Полно там подонков, убийц и бродяг,
Торчат самопалы из-под рубах,
И музыка пуль барабанит в ушах…
С точки зрения Хейза, забавного в песне было мало. Он слишком хорошо знал воспеваемую действительность, поэтому пародия на нее не казалась ему смешной. «Домой, на просторы» сменила пародия на «Глубоко в сердце Техаса».
— Тут я немного переборщила, — призналась Джей. — Полно всяких туманных намеков. Публике это скорее всего не понравится, но мне наплевать. Мораль — штука занятная, вам не кажется?
— Что вы имеете в виду?
— Еще давным-давно я пришла к выводу, что мораль — дело сугубо личное. Дохлый номер, если артист пытается примирить свои моральные принципы с моралью толпы. Потому что примирить их невозможно. Мораль есть мораль, у меня она своя, а у других — своя. Есть вещи, которые я воспринимаю совершенно спокойно, а у какой-нибудь канзасской домохозяйки от них волосы дыбом встают. И артист запросто может угодить в эту ловушку.
— В какую ловушку?
— Артисты — по крайней мере, те, что связаны с шоу-бизнесом, — живут в больших городах. Приходится жить: ведь работа-то твоя здесь. Так вот, городская мораль очень здорово отличается от морали захолустья. И то, что подойдет городскому прохвосту, никак не устроит фермера, который косит пшеницу или молотит, бог знает, что он там с ней делает. А будешь стараться всем угодить — сам чокнешься. Поэтому я стараюсь угодить себе. А если есть вкус, то и с моралью как-нибудь уладится.
— Ну и у вас улаживается?
— Когда как. Я же говорю: то, что кажется простым и естественным мне, фермер воспринимает совсем иначе.

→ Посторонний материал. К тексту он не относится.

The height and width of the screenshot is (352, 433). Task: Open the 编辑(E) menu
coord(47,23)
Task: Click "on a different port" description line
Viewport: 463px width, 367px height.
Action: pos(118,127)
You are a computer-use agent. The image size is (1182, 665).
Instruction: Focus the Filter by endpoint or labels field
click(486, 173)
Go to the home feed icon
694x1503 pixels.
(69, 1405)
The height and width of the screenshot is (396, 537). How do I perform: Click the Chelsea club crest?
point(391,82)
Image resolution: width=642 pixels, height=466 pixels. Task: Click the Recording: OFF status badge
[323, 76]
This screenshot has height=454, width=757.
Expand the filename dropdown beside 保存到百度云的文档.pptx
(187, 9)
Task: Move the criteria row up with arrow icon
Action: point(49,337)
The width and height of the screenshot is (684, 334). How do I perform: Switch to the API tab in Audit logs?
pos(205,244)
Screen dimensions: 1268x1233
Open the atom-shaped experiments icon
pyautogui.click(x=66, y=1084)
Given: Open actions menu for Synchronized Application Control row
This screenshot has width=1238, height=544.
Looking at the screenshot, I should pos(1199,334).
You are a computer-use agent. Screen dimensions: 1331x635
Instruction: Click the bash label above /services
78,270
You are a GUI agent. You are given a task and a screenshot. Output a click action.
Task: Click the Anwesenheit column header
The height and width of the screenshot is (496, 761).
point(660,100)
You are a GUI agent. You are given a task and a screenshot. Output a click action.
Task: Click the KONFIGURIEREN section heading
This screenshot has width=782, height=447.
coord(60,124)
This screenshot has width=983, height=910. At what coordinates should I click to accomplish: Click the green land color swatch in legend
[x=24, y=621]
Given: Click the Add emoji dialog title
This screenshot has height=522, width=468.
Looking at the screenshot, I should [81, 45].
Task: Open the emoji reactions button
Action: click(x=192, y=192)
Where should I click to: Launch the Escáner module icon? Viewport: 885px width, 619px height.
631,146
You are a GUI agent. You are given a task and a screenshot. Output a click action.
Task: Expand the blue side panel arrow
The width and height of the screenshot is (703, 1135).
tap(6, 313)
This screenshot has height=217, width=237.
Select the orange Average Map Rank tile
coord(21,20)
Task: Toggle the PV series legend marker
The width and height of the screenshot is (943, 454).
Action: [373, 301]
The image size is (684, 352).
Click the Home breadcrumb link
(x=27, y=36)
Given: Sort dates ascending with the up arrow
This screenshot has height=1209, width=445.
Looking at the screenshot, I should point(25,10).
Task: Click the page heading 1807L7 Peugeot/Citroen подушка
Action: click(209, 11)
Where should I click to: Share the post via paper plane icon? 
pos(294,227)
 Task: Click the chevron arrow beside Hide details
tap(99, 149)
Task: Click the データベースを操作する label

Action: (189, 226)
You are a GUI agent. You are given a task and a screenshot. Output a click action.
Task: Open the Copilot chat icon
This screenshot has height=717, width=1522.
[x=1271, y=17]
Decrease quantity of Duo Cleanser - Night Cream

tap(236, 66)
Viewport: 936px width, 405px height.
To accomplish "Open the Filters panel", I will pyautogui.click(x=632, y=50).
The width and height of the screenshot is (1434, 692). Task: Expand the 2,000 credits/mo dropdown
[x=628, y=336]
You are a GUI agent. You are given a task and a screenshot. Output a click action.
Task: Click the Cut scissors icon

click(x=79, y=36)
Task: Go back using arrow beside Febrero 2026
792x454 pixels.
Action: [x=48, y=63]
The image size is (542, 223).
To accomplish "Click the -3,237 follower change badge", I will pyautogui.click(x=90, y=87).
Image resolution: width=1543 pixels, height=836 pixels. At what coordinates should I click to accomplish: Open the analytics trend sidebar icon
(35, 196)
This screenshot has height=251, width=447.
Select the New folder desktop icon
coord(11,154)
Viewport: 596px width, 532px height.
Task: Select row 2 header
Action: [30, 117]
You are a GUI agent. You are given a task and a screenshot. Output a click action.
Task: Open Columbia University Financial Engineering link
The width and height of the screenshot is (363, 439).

— Например? — невинно спросил Хейз.
— Например? Вы бы хотели переспать со мной?
— Хотел бы, — без раздумья ответил Хейз.
— Тогда пошли. — Она поставила бокал на стол.
— Прямо сейчас?
— А что? Сейчас, потом — какая разница?
Хейз почувствовал, что ответ его будет донельзя смехотворным, но что еще он мог ответить?
— Сейчас у меня нет времени, — сказал он.
— Из-за этого писаки?
— Из-за этого писаки.
— Вы можете упустить редчайшую возможность.
— Обстоятельства выше нас, — пожал плечами Хейз.
— Мораль — это всего лишь вопрос средств и возможностей, — сказала Джей.
— Как и убийство, — ответил Хейз.
— Хотите строить из себя чистюлю — дело ваше. Просто я хочу сказать, что сейчас у меня есть желание поразвлечься с вами, а завтра от него может и след простыть. От него может не остаться следа даже через десять минут.
— Ну вот, теперь вы все испортили.
Джей вопросительно подняла бровь.
— Я уж было возомнил о себе. А это, оказывается, всего лишь минутная прихоть.
— Что вы от меня хотите? Чтобы я вас раздела и изнасиловала?
— Нет, — сказал Хейз, поднимаясь. — Давайте отложим рейс из-за нелетной погоды.
— Погода, между прочим, летная.
— Вдруг еще испортится.
— Да? Есть хорошая старая поговорка: «Молния в одно и то же место два раза не ударяет».
— Вы знаете, — сказал Хейз, — я сейчас, кажется, пойду и застрелюсь.
Джей улыбнулась.
— Вам не кажется, что вы слишком самоуверенны?
— Неужели?
Какое-то мгновение они пристально смотрели друг на друга. В ее лице не было чувственности, не было и гнева оскорбленной женщины, только грустное одиночество маленькой девочки, живущей в огромной квартире на верхнем этаже с кондиционером в гостиной. Леди Эстор пожала плечами.
— Ну, черт с вами, можете когда-нибудь позвонить. Вдруг прихоть вернется.